**Page text:**
What can we say? This week’s prognostications proffer perfectly prolific predictions promising plenty of perusals for your pleasure.
Aries… Saturn is leaving its fourth house due to termites. Look out for a pirate’s booty, a little cutie, and someone rude named Rudy.
Taurus…Venus is on the cusp with Leo. You will find true happiness in mutton chops.
Gemini… Mars is in retrograde at the moment. Your dream of waking up next to Dennis Miller will come true but you will find yourself in a jail cell.
Cancer…The Earth is approaching its perigee now. Be aware of negative connotations, final destinations, and sticky situations.
Leo… Uranus is nearing its seventh house for a drive by inspection. Watch out for a large slippery toad who wishes to eat you alamode.
Virgo… Pluto is in retrograde. You will be green with envy, but envy will return to its natural color and you will still be green.
Libra… Neptune is aligned with the latest in fashion. You will have the inclination to immerse your yoga instructor in yogurt.
Scorpio… The Moon is rising now in conjunction with Uranus. You definitely have a future in follicle art.
Sagittarius… Saturn is on the cusp with Cancer. You will be fascinated by a large yacht, a puckish polyglot, and a flowering Forget-me-not.
Capricorn… Venus is trine with the Moon. You will be trapped in a mall with a survey taker who is really a faker.
Aquarius… Neptune is increasing its orbit now. Watch out for a Toll Taker, a cocky baker, and a pedantic pizza maker.
Pisces… The sun is approaching the cusp with Venus. You will be prone to constantly pronounce Poo Poo Platter in public.
And remember what Weird Al says about astrology in his song, “Your Horoscope For Today”:
“Now you may find it inconceivable or at the very least a bit unlikely that the relative position of the planets and the stars could have a special deep significance or meaning that exclusively applies to only you, but let me give you my assurance that these forecasts and predictions are all based on solid, scientific, documented evidence, so you would have to be some kind of moron not to realize that every single one of them is absolutely true.”

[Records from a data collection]
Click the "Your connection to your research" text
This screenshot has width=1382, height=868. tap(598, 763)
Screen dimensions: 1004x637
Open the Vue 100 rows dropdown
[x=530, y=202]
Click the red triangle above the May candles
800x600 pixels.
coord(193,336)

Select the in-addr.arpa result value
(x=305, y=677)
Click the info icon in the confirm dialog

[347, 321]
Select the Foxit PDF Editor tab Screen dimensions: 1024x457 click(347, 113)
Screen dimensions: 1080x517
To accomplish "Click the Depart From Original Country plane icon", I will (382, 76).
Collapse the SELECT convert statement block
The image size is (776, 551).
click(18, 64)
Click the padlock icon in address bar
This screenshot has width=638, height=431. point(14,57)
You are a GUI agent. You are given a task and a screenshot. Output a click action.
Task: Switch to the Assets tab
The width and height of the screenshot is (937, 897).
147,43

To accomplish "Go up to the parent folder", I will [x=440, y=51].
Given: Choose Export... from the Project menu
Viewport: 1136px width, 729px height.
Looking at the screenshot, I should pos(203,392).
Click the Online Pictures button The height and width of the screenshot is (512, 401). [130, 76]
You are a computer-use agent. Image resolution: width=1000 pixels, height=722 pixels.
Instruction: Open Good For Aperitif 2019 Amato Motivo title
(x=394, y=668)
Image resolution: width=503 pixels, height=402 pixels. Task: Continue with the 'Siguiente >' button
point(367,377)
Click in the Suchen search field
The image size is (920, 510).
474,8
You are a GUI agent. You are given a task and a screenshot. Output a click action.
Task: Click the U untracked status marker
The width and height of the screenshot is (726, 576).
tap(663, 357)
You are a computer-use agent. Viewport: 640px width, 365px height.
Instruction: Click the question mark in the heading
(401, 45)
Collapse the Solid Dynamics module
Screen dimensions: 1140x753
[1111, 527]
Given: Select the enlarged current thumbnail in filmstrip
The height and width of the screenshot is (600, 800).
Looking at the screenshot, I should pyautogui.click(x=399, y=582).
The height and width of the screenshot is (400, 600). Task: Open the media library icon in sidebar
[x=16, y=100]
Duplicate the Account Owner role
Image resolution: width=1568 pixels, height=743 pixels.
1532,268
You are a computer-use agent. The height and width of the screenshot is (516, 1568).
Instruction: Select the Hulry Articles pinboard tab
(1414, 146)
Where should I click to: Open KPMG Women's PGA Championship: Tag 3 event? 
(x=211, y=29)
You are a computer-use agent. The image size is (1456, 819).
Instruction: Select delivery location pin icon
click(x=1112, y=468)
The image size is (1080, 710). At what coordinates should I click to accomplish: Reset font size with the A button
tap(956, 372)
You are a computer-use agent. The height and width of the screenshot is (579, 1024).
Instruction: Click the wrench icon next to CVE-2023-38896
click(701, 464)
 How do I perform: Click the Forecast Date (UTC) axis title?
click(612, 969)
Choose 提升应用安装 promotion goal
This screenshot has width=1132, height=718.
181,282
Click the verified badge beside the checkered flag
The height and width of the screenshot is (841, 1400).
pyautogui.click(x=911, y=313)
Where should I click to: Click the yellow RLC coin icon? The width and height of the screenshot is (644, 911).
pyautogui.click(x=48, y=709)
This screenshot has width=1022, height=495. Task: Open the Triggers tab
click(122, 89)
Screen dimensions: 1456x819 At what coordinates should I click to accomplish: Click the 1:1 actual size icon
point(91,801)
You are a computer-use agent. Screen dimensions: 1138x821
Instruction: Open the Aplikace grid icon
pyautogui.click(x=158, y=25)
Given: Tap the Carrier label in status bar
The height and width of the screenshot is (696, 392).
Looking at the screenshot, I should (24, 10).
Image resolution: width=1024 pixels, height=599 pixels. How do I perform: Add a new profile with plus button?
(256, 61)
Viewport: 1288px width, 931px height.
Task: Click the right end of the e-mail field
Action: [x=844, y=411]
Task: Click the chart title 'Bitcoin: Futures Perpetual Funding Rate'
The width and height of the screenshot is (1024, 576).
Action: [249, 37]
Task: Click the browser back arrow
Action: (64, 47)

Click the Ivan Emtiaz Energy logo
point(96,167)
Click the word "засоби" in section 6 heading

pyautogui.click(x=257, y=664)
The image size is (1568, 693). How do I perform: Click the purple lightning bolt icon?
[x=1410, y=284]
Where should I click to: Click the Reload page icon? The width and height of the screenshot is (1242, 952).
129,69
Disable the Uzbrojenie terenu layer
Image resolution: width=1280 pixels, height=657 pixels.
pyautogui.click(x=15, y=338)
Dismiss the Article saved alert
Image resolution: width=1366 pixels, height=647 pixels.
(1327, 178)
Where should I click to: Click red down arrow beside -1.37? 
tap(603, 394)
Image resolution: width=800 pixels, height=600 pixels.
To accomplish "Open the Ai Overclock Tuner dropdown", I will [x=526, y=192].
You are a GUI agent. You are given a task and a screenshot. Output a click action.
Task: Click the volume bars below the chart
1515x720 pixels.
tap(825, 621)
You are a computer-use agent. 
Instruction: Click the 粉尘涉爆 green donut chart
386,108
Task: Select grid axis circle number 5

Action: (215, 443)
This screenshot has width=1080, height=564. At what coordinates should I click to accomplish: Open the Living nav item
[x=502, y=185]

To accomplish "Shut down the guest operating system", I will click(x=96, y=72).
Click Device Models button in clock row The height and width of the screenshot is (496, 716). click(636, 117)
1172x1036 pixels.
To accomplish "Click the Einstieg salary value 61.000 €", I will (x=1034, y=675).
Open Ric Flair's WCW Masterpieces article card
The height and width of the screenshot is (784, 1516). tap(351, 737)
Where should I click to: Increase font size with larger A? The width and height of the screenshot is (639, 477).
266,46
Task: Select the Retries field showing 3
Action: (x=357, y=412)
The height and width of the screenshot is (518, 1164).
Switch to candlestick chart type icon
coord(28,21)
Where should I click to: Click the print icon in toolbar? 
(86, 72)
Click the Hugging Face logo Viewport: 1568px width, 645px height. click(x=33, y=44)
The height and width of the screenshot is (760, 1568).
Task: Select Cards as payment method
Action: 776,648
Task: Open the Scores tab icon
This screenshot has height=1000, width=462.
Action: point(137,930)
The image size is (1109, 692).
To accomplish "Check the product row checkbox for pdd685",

**Task instructions:**
1 – List every zodiac sign whose entry on the horoscope page uses the word "cusp."
2 – Answer each question from the horoscope page, one answer per line:
(a) In the Aries entry, which planet is leaving its fourth house, and for what reason?
(b) What field does the Scorpio entry say the reader definitely has a future in?
(c) Who is quoted at the end, and what is the song called?
3 – Rewrite the horoscope page's paragraph beginning "Now you may find it inconceivable" as a shorter version that keeps its main points.

**Solutions to the exercise:**
1 – Taurus, Sagittarius, Pisces

2 –
(a) Saturn, due to termites.
(b) Follicle art.
(c) Weird Al, "Your Horoscope For Today."

3 – You may find it unlikely that the positions of the planets and stars hold a special meaning that applies only to you. But these forecasts rest on solid, scientific, documented evidence, so only a moron would fail to see that every one of them is absolutely true.